**Problem to work on**
All records should be reproduced verbatim.

**Listed entries**
* * * * * * * * *
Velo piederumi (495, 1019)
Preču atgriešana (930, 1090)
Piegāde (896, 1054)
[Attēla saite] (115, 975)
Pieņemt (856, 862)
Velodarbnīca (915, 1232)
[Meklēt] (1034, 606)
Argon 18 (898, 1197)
* * * * * * * * *
**Task result**
Velo piederumi (495, 1019)
Preču atgriešana (930, 1090)
Piegāde (896, 1054)
[Attēla saite] (115, 975)
Pieņemt (856, 862)
Velodarbnīca (915, 1232)
[Meklēt] (1034, 606)
Argon 18 (898, 1197)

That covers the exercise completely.